## WHAT IS BEING ASKED
For this exercise, reproduce the entries below exactly, but only from the line containing "Image resolution: width=555" through the line containing "Open the Extension", both included.

##############################

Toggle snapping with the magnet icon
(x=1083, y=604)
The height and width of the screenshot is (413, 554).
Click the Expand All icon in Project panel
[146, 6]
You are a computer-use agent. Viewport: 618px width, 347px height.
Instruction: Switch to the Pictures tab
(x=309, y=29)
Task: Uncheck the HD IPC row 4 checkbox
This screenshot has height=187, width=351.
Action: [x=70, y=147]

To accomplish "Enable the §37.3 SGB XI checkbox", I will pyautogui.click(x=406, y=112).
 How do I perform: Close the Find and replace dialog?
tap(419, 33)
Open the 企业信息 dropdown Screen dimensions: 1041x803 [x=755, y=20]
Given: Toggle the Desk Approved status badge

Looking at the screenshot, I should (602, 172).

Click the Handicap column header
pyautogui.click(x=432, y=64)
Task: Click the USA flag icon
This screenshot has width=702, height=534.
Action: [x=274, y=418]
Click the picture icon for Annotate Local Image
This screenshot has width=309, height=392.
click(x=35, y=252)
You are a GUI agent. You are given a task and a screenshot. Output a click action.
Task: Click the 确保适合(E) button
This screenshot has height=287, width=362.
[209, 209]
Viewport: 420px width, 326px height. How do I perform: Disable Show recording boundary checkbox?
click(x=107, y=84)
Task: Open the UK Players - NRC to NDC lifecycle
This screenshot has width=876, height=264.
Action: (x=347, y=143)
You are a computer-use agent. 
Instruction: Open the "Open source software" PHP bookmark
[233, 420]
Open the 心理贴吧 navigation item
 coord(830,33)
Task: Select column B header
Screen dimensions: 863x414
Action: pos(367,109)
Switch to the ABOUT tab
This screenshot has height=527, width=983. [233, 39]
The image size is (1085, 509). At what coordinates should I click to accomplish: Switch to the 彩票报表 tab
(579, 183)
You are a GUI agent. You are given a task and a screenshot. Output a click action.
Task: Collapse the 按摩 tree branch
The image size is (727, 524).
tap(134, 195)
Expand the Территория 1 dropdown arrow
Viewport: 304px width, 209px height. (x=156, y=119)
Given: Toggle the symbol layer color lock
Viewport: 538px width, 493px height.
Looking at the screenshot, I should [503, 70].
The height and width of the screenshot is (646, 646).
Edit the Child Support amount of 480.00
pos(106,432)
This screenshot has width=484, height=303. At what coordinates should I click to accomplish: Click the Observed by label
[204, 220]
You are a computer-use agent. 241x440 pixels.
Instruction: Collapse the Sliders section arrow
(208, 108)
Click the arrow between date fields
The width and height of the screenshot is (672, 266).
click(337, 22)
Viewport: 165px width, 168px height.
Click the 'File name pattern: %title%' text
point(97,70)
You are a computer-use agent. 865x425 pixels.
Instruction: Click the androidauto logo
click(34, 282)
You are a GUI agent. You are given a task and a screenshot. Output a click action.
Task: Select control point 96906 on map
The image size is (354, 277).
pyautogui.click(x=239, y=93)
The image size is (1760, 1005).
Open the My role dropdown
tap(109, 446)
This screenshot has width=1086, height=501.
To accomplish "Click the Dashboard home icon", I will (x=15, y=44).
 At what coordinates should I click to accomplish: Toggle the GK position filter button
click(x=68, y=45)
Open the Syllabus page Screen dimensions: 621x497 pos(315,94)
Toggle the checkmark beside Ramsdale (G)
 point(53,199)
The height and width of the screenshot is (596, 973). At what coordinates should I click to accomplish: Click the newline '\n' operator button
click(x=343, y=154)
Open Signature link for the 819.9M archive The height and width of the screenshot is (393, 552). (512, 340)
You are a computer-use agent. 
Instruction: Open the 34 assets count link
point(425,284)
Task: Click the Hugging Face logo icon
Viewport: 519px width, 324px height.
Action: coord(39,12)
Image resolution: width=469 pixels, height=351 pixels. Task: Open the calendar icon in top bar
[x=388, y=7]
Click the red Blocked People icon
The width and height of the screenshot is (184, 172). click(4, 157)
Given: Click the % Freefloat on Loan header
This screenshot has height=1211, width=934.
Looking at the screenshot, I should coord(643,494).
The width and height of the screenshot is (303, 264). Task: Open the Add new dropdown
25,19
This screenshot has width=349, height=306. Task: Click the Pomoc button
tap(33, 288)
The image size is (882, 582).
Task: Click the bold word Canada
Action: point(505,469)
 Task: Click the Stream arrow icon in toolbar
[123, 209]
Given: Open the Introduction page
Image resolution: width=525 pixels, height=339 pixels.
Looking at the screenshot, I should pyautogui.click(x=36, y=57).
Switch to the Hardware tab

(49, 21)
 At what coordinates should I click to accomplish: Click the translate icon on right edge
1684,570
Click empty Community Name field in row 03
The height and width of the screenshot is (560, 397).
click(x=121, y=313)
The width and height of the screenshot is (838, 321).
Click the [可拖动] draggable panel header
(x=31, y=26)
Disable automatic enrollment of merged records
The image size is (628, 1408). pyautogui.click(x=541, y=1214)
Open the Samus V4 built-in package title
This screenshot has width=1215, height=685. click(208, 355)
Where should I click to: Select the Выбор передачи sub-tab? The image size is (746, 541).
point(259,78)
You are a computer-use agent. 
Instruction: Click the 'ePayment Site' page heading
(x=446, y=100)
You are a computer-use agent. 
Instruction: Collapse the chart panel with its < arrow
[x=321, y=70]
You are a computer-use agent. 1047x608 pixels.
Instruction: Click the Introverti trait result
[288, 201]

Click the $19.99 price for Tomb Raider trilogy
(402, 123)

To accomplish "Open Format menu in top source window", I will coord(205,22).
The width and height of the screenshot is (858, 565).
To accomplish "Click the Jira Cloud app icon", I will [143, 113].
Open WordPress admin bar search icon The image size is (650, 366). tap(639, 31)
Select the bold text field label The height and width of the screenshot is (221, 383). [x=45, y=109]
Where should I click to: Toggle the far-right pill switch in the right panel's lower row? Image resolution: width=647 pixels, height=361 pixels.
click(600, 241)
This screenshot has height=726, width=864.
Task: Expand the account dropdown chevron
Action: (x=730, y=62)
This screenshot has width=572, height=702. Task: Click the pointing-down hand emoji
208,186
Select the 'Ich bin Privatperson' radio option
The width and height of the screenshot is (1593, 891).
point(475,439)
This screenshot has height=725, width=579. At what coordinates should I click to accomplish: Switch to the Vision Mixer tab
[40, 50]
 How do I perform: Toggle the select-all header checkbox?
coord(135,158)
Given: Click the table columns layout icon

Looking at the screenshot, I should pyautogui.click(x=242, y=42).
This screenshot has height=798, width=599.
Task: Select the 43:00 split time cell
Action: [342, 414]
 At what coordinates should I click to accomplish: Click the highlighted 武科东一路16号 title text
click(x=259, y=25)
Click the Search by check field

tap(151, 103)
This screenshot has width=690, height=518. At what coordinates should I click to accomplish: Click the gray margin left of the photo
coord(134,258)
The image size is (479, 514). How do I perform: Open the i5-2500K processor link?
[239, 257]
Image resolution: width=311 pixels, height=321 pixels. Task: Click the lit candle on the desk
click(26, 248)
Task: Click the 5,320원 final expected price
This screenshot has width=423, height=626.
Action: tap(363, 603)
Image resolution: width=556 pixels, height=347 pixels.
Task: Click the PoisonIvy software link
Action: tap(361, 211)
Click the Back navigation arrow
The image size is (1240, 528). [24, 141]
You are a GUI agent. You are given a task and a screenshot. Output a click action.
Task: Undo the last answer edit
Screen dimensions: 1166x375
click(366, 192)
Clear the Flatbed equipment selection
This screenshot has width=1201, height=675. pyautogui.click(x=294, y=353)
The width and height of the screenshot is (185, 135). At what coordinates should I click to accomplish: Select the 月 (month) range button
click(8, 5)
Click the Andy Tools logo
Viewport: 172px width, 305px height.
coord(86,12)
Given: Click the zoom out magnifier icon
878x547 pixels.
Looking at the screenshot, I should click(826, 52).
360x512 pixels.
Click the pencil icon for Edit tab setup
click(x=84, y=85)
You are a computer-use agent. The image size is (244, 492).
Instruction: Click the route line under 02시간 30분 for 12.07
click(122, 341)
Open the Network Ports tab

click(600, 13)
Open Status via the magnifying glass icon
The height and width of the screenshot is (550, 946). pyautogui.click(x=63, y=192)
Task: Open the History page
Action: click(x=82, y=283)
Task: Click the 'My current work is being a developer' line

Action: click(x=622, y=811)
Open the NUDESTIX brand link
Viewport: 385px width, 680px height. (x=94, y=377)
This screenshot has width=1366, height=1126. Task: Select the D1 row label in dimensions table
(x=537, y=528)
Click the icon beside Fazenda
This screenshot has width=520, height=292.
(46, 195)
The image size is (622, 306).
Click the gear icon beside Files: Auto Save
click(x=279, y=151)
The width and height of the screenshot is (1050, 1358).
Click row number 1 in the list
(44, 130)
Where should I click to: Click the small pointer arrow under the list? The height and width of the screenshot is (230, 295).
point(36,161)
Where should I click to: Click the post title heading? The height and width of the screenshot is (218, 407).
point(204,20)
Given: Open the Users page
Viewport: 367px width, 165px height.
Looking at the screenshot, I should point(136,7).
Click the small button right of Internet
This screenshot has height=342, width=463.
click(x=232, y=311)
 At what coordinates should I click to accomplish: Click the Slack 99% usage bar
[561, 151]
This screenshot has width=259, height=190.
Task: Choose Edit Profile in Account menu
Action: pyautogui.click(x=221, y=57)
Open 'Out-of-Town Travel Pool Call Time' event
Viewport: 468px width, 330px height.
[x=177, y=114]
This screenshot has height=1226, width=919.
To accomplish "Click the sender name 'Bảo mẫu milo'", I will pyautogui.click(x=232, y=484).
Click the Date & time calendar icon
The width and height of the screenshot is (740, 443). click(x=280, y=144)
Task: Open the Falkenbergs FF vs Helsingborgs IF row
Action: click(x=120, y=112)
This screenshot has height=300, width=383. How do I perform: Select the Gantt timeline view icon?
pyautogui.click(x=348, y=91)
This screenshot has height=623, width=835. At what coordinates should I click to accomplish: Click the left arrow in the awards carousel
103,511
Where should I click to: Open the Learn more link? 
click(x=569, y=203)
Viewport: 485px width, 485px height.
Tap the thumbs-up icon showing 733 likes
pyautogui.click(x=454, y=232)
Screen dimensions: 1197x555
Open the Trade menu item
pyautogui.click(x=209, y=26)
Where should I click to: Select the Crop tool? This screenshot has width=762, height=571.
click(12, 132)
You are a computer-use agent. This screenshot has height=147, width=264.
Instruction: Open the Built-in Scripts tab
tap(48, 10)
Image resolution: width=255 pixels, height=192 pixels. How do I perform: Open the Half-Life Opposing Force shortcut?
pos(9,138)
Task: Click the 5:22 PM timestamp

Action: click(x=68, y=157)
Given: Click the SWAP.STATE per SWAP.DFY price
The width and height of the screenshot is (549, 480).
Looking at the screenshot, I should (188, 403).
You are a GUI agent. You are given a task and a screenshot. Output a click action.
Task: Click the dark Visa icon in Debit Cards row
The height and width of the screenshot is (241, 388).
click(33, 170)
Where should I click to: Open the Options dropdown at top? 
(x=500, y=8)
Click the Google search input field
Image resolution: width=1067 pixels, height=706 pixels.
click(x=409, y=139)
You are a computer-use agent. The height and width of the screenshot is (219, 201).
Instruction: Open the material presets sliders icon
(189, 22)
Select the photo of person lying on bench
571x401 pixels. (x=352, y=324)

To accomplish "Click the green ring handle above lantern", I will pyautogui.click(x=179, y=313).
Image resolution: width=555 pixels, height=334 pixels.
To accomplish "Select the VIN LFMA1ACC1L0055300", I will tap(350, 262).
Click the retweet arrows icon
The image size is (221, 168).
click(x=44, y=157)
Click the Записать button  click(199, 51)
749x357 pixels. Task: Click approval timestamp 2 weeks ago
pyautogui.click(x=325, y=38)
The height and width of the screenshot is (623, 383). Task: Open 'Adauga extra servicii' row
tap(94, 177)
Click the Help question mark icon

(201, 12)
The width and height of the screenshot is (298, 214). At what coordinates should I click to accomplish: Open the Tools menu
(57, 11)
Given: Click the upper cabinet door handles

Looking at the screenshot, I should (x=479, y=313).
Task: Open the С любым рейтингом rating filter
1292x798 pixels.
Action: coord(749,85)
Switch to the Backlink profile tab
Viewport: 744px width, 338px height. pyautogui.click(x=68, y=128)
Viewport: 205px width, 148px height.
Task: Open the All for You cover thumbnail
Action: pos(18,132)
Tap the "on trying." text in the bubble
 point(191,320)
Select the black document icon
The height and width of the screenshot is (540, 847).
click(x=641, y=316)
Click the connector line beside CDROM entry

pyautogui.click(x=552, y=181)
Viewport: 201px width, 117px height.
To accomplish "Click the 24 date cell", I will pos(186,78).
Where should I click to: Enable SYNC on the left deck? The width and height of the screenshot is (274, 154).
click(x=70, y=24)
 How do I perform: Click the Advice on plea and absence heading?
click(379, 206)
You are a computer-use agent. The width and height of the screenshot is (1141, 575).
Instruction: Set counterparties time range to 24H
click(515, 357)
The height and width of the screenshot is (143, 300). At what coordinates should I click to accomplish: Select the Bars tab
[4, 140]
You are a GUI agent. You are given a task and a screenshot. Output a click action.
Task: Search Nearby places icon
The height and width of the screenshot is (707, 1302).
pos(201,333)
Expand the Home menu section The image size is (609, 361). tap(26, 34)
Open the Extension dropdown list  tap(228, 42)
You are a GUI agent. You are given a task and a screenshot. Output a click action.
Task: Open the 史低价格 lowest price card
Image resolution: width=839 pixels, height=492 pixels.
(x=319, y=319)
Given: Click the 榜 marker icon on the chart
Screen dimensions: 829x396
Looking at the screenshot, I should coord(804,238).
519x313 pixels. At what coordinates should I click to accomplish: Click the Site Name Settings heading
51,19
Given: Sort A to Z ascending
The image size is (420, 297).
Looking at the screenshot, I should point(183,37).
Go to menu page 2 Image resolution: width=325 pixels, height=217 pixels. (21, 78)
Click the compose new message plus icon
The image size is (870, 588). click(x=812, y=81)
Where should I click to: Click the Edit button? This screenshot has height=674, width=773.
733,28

##############################

## FINISHED EXERCISE
Image resolution: width=555 pixels, height=334 pixels.
To accomplish "Select the VIN LFMA1ACC1L0055300", I will tap(350, 262).
Click the retweet arrows icon
The image size is (221, 168).
click(x=44, y=157)
Click the Записать button  click(199, 51)
749x357 pixels. Task: Click approval timestamp 2 weeks ago
pyautogui.click(x=325, y=38)
The height and width of the screenshot is (623, 383). Task: Open 'Adauga extra servicii' row
tap(94, 177)
Click the Help question mark icon

(201, 12)
The width and height of the screenshot is (298, 214). At what coordinates should I click to accomplish: Open the Tools menu
(57, 11)
Given: Click the upper cabinet door handles

Looking at the screenshot, I should (x=479, y=313).
Task: Open the С любым рейтингом rating filter
1292x798 pixels.
Action: coord(749,85)
Switch to the Backlink profile tab
Viewport: 744px width, 338px height. pyautogui.click(x=68, y=128)
Viewport: 205px width, 148px height.
Task: Open the All for You cover thumbnail
Action: pos(18,132)
Tap the "on trying." text in the bubble
 point(191,320)
Select the black document icon
The height and width of the screenshot is (540, 847).
click(x=641, y=316)
Click the connector line beside CDROM entry

pyautogui.click(x=552, y=181)
Viewport: 201px width, 117px height.
To accomplish "Click the 24 date cell", I will pos(186,78).
Where should I click to: Enable SYNC on the left deck? The width and height of the screenshot is (274, 154).
click(x=70, y=24)
 How do I perform: Click the Advice on plea and absence heading?
click(379, 206)
You are a computer-use agent. The width and height of the screenshot is (1141, 575).
Instruction: Set counterparties time range to 24H
click(515, 357)
The height and width of the screenshot is (143, 300). At what coordinates should I click to accomplish: Select the Bars tab
[4, 140]
You are a GUI agent. You are given a task and a screenshot. Output a click action.
Task: Search Nearby places icon
The height and width of the screenshot is (707, 1302).
pos(201,333)
Expand the Home menu section The image size is (609, 361). tap(26, 34)
Open the Extension dropdown list  tap(228, 42)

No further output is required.